- **What this task involves**:
Copy word for word the passage of the facial-recognition article below, starting with "Illustration by Andy" and going on through "it can lead?".

- **Text segment**:
Illustration by Andy Potts

Sure, everyone enjoys tagging their friends in pictures. But do you know what FACIAL-RECOGNITION SOFTWARE really means — or where it can lead?

When investigators on an episode of CSI: Crime Scene Investigation fed a photograph of a missing man into a computer, the system identified him in less time than it would take most of us to stammer “And what was your name again?” to a vaguely familiar-looking person who greeted us at a party like a long-lost friend. Of course, that’s TV. In the real world, facial-recognition technology still can’t really match a random picture against a world of individual countenances. But it will before long, and not just for criminal investigations. Retailers, financial institutions and other businesses are already installing systems that automatically identify people to some extent using just their faces. In some cases, this is to provide better individualized customer service. In others, it’s to provide more effective, targeted advertising.

- **Dataset section**:

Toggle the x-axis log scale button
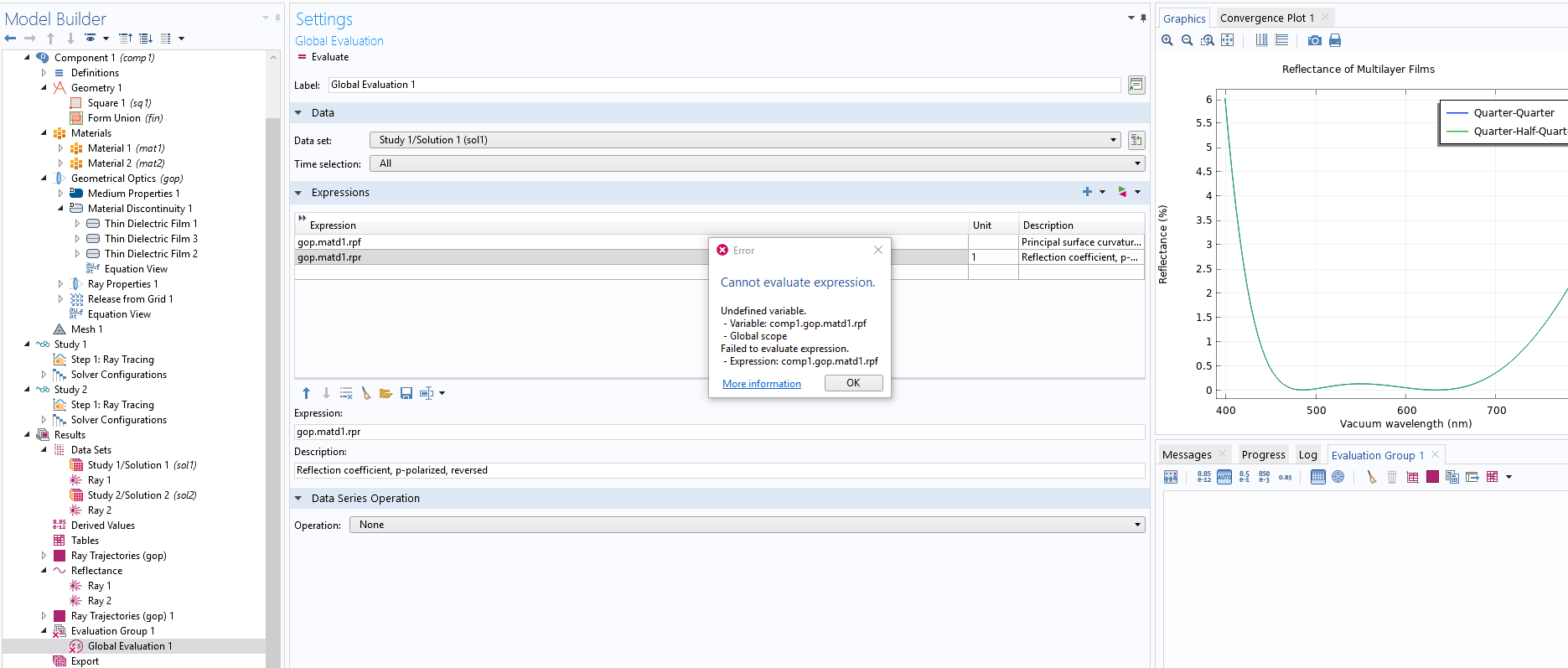The width and height of the screenshot is (1568, 668). click(x=1261, y=40)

- **Answer to this task**:
Illustration by Andy Potts

Sure, everyone enjoys tagging their friends in pictures. But do you know what FACIAL-RECOGNITION SOFTWARE really means — or where it can lead?